Kultusministerium spielt auf Zeit

Die Verhandlungen der Gewerkschaft Erziehung und Wissenschaft (GEW), der Christlichen Erzieher Gemeinschaft (CEG) und dem Thüringer Verband der Lehrer (TVDL) mit der Landesregierung zur Verbesserung der Lage angestellter Lehrkräfte in Teilzeit sind erneut ohne sichtbares Ergebnis verlaufen. Das Kultusministerium legte auch drei Monate nach Verhandlungsbeginn kein konkretes, verhandelbares Angebot vor. Angekündigt wurde lediglich, im November ein Angebot vorzulegen, das jedoch erst ab 1.8.2009 gelten soll.

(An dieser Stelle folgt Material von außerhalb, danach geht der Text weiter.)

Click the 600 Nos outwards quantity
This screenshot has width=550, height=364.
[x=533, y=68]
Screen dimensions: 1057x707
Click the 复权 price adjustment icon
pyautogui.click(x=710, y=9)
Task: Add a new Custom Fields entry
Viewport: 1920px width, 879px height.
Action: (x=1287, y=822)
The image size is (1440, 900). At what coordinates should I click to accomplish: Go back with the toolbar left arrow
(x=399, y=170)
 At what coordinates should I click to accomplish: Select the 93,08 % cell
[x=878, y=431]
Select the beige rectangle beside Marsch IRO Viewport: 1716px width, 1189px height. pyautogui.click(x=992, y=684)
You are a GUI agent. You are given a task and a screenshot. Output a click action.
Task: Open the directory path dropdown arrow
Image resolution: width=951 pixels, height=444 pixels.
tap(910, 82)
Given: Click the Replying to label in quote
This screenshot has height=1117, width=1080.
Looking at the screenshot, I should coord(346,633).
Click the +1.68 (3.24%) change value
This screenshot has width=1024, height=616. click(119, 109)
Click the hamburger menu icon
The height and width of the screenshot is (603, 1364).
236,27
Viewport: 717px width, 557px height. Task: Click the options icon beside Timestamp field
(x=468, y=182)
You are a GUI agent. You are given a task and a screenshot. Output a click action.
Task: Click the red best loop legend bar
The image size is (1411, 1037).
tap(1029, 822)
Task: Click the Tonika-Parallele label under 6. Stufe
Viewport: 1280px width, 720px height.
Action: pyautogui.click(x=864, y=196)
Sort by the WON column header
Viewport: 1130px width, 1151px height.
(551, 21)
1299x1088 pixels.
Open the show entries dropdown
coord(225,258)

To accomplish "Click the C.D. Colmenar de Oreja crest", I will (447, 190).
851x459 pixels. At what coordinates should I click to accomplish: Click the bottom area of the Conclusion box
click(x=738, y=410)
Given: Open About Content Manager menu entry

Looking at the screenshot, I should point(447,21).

18.09.2008 Thüringen Pressemeldung GEW Thüringen

Der GEW-Vorsitzende Jürgen Röhreich erklärte dazu: " Das Kultusministerium versteckt sich hinter Bedarfszahlen und zögert die Verhandlungen damit weiter hinaus. Gefragt ist jedoch eine politische Lösung. Mit dem Urteil zur Teilzeitverbeamtung ist dem Floatingmodell die Existenzgrundlage entzogen worden." Weiter sagte der GEW-Vorsitzende: "Die angestellten Lehrkräfte in Teilzeit sind dem Freistaat 12 Jahre entgegen gekommen, haben ihm viel Ärger und Geld gespart und Neueinstellungen überhaupt erst ermöglicht. Der Ministerpräsident muss jetzt den Floatingbeschäftigten sagen, ob er eine politische Lösung will oder nicht. Es geht dabei auch um eine Entscheidung für ein positives Arbeitsklima an den Schulen."

Röhreich hatte vor der Verhandlung 3166 Unterschriften Thüringer Lehrer übergeben. Sie unterstützen damit die Forderung der GEW, den Teilzeitangestellten das gleiche Angebot wie den Beamten zu unterbreiten.

Der Landesvorstand der GEW Thüringen wird nun beraten, wie weiter verfahren wird. Die Verhandlungen werden am 18.11.2008 fortgesetzt.